According to Wikipedia, the name originates from the town of the same name, which is in northern Burgos, Castile. Further, the name originates from a certain noble family that held a fief in that area. Wikipedia states, “Salazar is also a common surname among Roma people. Due to several censuses made in the Kingdom of Castile during the 14th and 15th centuries, every Castilian subject was forced to take a name and two surnames. The Roma, who used to call themselves only by a first name, decided to take established surnames to add prestige to their families. They chose from among the oldest noble families, usually of Basque origin, thus it is extremely common to find Roma with surnames such as Heredia, Salazar, Mendoza, or Montoya.”
It is possible that during her research, Rowling drew inspiration from the Roma people taking a new, well-known name as an opportunity to re-create themselves and garner respect. Perhaps this is what Slytherin did for himself and, as a result, Voldemort did the same thing to deny his own recent ancestry and recreate himself. This is why he chose a new name, one that was an anagram, so he wouldn’t have to share a name with a “Mudblood.”
Voldemort cannot survive this story, because he spent all of his life denying his past. Dumbledore suffered the same fate. Both men knew the history of their families, for good or bad, and chose to cover them up so that they could become great men themselves. Voldemort’s was simply for power and eternal life for himself. Dumbledore’s, on the other hand, was to pay penance for what happened in his youth, and also perhaps to protect the wizarding world as a whole. Because they could not truly accept their pasts, they had to perish.
Harry, on the other hand, understood his ancestry and knew what he had to do, for better or worse. While he didn’t want to die, he knew that countless others would perish if he didn’t turn himself over to Voldemort.

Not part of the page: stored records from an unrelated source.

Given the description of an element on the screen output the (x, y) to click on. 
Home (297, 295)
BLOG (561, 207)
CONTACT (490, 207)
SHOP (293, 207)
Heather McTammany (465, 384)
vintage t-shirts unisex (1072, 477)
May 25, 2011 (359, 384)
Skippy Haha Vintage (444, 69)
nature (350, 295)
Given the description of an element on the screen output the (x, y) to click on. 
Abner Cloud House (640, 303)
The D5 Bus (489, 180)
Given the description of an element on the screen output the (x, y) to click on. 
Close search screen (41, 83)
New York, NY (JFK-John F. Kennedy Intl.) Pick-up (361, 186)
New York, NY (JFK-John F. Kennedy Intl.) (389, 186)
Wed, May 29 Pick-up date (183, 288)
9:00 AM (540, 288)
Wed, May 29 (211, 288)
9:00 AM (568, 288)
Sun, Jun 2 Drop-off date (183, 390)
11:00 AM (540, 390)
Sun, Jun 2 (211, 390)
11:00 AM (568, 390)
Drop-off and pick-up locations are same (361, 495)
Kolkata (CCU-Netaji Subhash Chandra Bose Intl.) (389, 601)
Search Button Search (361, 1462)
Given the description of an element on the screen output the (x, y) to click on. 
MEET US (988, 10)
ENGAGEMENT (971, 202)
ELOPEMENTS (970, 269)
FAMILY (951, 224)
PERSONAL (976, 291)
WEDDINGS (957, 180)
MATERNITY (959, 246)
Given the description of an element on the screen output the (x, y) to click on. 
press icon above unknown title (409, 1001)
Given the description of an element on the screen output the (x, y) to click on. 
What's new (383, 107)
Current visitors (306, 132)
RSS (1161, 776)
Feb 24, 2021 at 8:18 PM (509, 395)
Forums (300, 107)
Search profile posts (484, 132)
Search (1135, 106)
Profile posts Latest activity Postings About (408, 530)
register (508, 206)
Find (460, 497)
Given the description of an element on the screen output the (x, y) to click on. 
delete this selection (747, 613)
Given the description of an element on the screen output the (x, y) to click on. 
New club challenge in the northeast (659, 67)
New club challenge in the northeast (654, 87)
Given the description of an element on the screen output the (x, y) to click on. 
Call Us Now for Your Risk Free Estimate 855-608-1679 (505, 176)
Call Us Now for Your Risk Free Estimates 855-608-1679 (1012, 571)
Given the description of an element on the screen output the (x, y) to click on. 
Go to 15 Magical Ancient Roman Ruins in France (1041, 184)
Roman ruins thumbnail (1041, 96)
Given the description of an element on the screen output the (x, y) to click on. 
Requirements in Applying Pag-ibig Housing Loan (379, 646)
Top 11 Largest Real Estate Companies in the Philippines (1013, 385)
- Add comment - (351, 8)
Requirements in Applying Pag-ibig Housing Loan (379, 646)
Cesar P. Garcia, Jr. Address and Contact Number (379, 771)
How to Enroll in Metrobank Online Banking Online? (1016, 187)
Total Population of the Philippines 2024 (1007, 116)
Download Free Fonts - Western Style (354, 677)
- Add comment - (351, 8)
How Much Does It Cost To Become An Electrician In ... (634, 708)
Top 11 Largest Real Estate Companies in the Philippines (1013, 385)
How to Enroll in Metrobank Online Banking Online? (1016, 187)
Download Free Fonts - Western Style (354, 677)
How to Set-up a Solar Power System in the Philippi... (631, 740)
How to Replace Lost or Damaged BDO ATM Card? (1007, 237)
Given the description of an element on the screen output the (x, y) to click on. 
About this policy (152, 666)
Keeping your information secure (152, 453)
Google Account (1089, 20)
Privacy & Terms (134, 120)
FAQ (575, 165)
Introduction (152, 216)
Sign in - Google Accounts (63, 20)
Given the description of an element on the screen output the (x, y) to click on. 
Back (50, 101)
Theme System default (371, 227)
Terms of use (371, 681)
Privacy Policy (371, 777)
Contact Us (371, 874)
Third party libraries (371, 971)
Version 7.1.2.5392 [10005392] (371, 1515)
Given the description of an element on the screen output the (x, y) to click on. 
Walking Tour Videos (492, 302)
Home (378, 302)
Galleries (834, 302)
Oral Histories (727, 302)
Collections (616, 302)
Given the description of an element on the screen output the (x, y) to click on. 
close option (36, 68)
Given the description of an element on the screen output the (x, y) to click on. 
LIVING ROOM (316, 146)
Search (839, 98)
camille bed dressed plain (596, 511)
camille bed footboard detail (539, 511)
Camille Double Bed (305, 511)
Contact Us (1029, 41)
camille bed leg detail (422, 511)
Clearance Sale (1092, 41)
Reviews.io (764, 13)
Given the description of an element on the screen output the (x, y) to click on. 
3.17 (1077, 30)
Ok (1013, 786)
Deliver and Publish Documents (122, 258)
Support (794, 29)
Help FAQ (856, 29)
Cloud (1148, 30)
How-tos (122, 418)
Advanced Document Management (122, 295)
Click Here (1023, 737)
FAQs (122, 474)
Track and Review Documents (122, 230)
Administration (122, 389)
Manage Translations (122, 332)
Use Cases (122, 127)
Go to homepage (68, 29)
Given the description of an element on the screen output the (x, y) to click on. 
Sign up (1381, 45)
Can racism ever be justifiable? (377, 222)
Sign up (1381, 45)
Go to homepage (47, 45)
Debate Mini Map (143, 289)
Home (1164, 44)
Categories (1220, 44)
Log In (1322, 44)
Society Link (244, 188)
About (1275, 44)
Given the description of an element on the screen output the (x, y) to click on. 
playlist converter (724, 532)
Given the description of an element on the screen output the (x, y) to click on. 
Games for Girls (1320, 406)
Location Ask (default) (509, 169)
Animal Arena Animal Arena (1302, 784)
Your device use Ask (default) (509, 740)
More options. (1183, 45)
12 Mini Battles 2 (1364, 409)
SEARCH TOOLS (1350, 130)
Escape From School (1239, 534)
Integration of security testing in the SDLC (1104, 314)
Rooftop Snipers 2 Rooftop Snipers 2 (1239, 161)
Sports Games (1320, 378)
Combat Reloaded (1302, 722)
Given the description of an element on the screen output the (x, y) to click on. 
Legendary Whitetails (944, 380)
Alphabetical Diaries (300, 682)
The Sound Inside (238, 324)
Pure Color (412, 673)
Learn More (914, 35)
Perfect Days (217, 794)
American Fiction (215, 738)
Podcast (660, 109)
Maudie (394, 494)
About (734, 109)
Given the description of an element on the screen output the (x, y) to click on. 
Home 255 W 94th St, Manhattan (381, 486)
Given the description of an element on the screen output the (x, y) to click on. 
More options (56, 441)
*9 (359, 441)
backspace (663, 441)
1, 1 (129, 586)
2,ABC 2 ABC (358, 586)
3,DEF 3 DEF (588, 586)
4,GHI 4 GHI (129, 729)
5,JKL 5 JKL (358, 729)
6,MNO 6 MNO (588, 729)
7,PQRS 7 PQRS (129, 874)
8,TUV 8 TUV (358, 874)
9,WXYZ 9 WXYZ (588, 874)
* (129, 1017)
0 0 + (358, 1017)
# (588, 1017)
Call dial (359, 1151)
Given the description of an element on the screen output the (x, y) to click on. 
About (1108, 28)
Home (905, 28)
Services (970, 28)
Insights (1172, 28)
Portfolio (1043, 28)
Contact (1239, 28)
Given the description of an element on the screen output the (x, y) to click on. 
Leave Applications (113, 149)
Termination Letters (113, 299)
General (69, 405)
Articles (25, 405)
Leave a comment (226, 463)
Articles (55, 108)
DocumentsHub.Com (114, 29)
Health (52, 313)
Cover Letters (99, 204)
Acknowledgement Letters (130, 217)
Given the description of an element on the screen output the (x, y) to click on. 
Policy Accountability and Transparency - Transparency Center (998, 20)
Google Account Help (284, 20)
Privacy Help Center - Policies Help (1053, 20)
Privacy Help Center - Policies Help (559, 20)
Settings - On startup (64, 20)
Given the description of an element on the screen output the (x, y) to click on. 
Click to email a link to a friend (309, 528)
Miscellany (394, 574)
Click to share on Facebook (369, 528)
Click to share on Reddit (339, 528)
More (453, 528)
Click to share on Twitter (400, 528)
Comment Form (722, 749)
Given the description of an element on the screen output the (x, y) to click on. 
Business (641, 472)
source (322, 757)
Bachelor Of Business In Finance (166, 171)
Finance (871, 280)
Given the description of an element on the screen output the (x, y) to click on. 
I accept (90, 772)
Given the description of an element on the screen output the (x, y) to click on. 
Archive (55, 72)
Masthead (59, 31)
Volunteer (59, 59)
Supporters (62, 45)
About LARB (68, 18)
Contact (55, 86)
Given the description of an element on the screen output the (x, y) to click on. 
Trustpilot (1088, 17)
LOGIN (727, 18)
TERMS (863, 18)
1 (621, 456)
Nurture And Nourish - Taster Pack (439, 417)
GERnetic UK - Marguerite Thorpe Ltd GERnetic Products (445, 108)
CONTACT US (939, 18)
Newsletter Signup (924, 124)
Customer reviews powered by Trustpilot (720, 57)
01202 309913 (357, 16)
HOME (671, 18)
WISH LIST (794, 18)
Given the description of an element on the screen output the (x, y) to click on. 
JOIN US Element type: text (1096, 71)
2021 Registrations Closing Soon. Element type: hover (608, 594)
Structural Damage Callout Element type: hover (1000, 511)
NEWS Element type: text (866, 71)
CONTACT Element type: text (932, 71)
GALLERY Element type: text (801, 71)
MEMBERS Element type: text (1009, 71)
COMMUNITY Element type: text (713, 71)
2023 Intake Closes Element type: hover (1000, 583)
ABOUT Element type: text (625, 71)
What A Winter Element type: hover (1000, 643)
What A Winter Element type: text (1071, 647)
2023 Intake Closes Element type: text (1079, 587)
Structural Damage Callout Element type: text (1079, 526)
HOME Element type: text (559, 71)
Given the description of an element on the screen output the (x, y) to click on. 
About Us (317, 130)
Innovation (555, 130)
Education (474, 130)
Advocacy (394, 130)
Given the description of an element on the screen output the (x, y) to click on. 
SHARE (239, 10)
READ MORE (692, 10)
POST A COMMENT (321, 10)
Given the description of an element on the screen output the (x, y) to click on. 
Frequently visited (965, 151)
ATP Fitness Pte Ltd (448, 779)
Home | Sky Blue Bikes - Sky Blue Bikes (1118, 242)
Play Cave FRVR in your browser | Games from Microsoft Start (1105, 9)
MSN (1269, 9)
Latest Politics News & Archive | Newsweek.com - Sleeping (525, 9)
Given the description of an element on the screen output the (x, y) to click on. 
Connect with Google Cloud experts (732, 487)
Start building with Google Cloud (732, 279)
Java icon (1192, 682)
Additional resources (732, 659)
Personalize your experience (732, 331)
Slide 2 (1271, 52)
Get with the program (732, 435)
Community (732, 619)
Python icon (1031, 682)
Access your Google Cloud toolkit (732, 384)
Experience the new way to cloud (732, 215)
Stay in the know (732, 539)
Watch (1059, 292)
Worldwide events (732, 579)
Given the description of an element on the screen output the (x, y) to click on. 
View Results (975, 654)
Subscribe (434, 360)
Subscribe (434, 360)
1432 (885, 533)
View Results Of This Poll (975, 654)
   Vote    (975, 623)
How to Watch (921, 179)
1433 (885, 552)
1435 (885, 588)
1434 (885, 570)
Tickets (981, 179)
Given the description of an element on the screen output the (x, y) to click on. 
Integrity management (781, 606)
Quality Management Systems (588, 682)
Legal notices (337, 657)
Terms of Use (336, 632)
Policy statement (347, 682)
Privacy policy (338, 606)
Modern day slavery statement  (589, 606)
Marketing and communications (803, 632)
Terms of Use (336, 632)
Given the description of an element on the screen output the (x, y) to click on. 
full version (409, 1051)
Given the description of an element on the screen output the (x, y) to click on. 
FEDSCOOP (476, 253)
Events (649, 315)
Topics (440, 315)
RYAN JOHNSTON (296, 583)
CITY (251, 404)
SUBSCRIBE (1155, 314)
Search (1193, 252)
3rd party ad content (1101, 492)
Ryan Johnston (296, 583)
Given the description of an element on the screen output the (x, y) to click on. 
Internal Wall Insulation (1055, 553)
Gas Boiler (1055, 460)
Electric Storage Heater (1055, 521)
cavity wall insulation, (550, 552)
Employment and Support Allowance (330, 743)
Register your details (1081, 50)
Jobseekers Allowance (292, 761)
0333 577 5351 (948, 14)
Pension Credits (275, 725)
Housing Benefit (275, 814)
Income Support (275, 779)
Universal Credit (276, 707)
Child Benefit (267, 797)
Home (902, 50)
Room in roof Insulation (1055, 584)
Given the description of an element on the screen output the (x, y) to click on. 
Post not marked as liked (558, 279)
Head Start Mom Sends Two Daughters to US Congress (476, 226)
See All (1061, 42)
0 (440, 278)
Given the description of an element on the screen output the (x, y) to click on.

He learned from his own past mistakes and of his parents’, and instead took the gift of love that they had given to him in order to save the wizarding world.
Never being able to escape your past, and learning from it and accepting it as a part of yourself, but not allowing it to define who you are would be in keeping with many of the other lessons readers take away from the Potter series. Is it possible Rowling will ever acknowledge Slytherin’s past so that we can understand Voldemort even more? Only time will tell.